● EXCERPTED RECORDS:
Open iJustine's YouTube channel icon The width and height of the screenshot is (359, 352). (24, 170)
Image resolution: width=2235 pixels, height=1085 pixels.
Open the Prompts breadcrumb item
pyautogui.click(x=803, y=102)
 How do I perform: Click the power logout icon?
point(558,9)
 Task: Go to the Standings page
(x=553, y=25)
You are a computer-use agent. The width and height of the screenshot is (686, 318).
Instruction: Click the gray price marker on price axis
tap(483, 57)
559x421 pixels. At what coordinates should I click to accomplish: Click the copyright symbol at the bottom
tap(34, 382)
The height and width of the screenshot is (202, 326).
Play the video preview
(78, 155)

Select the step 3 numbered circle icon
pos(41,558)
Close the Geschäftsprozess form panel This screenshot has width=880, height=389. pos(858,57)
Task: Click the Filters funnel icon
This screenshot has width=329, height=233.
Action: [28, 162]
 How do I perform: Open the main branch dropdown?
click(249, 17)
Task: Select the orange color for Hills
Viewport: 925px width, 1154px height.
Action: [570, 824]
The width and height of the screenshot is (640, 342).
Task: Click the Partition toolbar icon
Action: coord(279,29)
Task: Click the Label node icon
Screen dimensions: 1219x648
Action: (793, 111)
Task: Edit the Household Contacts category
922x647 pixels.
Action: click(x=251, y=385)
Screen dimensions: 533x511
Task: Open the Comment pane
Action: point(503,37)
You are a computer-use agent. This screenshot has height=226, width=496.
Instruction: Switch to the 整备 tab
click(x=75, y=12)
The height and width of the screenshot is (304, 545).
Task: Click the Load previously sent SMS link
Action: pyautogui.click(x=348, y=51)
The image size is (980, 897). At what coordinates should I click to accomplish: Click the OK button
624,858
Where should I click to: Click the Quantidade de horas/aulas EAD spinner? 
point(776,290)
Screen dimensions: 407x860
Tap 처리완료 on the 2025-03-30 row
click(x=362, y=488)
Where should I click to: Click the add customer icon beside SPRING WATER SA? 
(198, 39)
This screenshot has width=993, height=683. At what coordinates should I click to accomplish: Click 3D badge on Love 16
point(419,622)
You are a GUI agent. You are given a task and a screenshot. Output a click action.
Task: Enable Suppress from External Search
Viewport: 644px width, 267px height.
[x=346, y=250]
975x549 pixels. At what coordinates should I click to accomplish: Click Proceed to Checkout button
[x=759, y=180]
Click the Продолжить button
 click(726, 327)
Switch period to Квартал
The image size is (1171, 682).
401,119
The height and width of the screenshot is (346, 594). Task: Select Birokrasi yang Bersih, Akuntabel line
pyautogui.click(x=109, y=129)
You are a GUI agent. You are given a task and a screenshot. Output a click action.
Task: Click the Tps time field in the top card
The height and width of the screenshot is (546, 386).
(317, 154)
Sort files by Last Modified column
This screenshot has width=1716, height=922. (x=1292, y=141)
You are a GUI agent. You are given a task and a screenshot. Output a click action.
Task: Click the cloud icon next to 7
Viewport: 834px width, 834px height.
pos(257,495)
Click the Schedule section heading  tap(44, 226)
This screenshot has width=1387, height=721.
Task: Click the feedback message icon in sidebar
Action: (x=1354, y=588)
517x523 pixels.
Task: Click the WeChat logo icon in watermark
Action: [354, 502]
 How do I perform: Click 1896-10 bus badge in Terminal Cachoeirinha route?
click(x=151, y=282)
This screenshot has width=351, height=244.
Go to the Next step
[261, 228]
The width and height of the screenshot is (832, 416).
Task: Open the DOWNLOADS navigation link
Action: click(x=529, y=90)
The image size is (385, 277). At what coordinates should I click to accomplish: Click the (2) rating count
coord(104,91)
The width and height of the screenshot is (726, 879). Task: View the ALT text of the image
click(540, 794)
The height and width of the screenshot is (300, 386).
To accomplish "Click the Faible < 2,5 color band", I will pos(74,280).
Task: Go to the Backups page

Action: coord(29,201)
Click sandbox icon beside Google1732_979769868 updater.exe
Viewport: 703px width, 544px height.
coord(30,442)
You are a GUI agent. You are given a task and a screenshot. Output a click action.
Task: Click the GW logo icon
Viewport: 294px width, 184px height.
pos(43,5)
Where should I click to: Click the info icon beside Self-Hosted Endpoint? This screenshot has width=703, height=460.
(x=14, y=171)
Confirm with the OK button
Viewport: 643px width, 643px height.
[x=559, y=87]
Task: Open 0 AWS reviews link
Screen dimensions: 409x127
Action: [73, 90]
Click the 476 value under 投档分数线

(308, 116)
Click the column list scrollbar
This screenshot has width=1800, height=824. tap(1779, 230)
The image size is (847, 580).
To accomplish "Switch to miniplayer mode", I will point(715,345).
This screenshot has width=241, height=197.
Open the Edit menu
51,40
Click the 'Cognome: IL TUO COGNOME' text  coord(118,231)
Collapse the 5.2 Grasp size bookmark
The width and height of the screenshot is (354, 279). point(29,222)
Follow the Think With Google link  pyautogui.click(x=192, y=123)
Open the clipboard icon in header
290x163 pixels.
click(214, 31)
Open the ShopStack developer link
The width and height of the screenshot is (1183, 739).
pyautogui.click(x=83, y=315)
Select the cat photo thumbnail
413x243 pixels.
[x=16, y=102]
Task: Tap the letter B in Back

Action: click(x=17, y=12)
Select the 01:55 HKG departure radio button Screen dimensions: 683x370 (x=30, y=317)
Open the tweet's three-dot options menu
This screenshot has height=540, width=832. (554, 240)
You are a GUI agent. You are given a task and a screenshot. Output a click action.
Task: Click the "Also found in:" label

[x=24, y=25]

● WHAT THE TASK ASKS: Referring to the material above, set down exactly the lines between the line with "Click the Schedule" and the line with "This screenshot has width=351, height=244.", inclusive, and no other lines.

● RESPONSE BELOW:
Click the Schedule section heading  tap(44, 226)
This screenshot has width=1387, height=721.
Task: Click the feedback message icon in sidebar
Action: (x=1354, y=588)
517x523 pixels.
Task: Click the WeChat logo icon in watermark
Action: [354, 502]
 How do I perform: Click 1896-10 bus badge in Terminal Cachoeirinha route?
click(x=151, y=282)
This screenshot has width=351, height=244.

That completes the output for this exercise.